Но лучше всего, всех стойче –

Ты, – мой наколенный стол!

К трём физическим мерам прибавились новые, возникшие в художественном мире Цветаевой. Четвёртое измерение для этого стола – его свойство быть помощником в поэтическом творчестве; и в таком смысле паперть, край колодца, пласт старой могилы – это тоже стол. Пятое измерение рождается из близости слов стол – престол; поэт – он же и монарх, он повелевает в собственном, им творимом, им воображенном мире, где правят иные законы.

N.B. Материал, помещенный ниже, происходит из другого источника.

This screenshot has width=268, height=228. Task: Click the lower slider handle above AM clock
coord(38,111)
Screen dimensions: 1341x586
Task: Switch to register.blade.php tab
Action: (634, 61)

А законы эти отчётливее, полнее всего раскрываются в метафоре.

Пример первый. В мире Маяковского

Если посмотреть со стороны, может показаться, что в лирических стихах и поэмах Маяковского всего два персонажа – он сам и его возлюбленная. Это ошибка; каждый стих Маяковского вводит нового героя. Только этот герой не имеет самостоятельного значения – он живёт внутри метафоры. Иногда это сказочное чудовище, иногда – историческое лицо, иногда – языческое или библейское божество.

Войдём же в мир Маяковского, поглядим внимательно по сторонам. Большое значение для Маяковского имеет понятие «время». Как оно преображается, попадая в его стихи?

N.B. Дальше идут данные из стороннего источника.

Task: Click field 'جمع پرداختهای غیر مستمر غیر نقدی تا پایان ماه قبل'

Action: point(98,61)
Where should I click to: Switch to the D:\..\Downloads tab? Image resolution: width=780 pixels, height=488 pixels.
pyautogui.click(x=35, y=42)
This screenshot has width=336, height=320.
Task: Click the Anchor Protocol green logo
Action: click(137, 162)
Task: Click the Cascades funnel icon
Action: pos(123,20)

В поэме «Флейта-позвоночник» (1915):

Может быть, от дней этих,

жутких, как штыков острия,

когда столетия выбелят бороду,

останемся только

ты

и я,

бросающийся за тобой от города к городу.

Столетия – старцы с белыми бородами. Речь, однако, не о столетиях – о времени, границы которого неведомы. Отвлечённое понятие времени стало пугающе точным, физически ощутимым и зримым – живыми существами. Последовательность, логическое построение образа Маяковского нимало не заботит – здесь же рядом время дано в другой метафоре:

Но мне не до розовой мякоти,

которую столетия выжуют.

Сегодня к новым ногам лягте!

Тебя пою,

накрашенную,

рыжую.

Столетия и здесь – живые существа, но совсем иные: скорее всего, это какие-то быки, вяло жующие привычную жвачку.

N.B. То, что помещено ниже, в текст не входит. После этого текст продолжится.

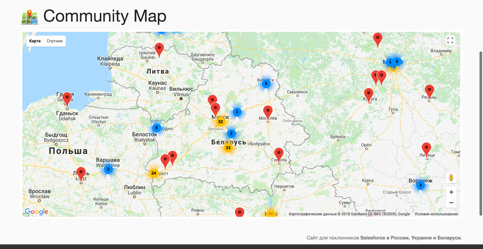Zoom in with the plus button
The width and height of the screenshot is (483, 249).
coord(451,192)
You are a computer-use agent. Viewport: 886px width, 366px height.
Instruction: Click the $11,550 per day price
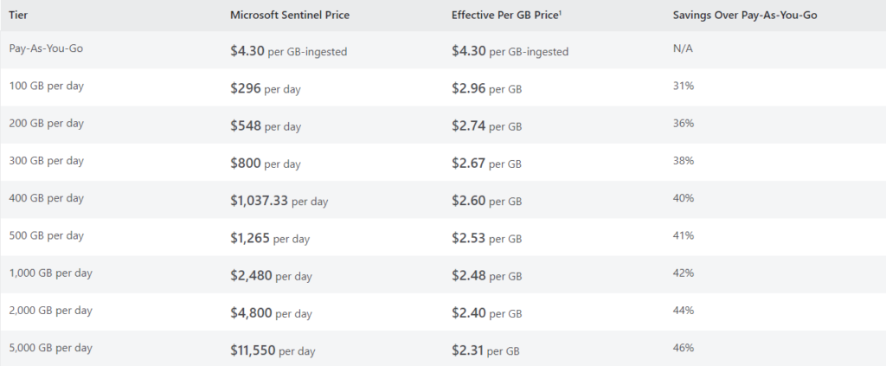(273, 350)
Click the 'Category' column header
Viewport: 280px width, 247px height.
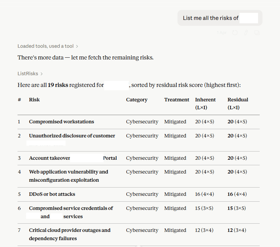pyautogui.click(x=137, y=100)
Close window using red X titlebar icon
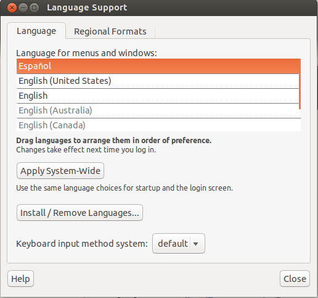Viewport: 318px width, 298px height. click(12, 8)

Иначе метафоризируется понятие времени в «Войне и мире» (1915–1916). Эта поэма – вопль человека, яростно протестующего против кровопролития мировой войны, её убийств, её ужаса.

Слушайте!

Из меня,

слепым Вием,

время орет:

«Подымите,

подымите мне

веков веки!»

Или немного дальше:

А может быть,

больше

у времени-хамелеона

и красок никаких не осталось?

Дернется еще

и ляжет,

бездыхан и угловат.

Может быть,

дымами и боями охмеленная,

никогда не подымется земли голова?

Время – слепой Вий, жаждущий прозреть и всё понять («Подымите мне веки!..»), время – хамелеон, утративший свои цвета и готовый к смерти. О страшном времени кровавой войны ещё сказано:

Дни!

Вылазьте из годов лачуг!

Какой раскрыть за собой

еще?

Дымным хвостом по векам волочу

оперенное пожарами побоище!

Это время – время чудовищной войны, и оно само стало скопищем жутких чудовищ. А вот другое – поэт ждет любимую, она не пришла, наступает полночь:

Полночь, с ножом мечась,

догнала,

зарезала, –

вон его!

Упал двенадцатый час,

как с плахи голова казненного.

Здесь время и убийца, и убитый – в одной и той же строфе. Отчаяние, охватившее поэта, рождает безумную метафорическую образность, необычайную по силе впечатляемости, бредовую, более всего похожую на галлюцинации, на ночной кошмар.

И каждый раз, когда Маяковский будет говорить о времени или о какой-нибудь частице его – столетии, годе, дне, минуте, секунде, – перед нашими глазами будут появляться фантастические существа – звери, птицы, люди, великаны, карлики, – которые, оказываются, населяют поэмы Маяковского, угнездясь в его метафорах.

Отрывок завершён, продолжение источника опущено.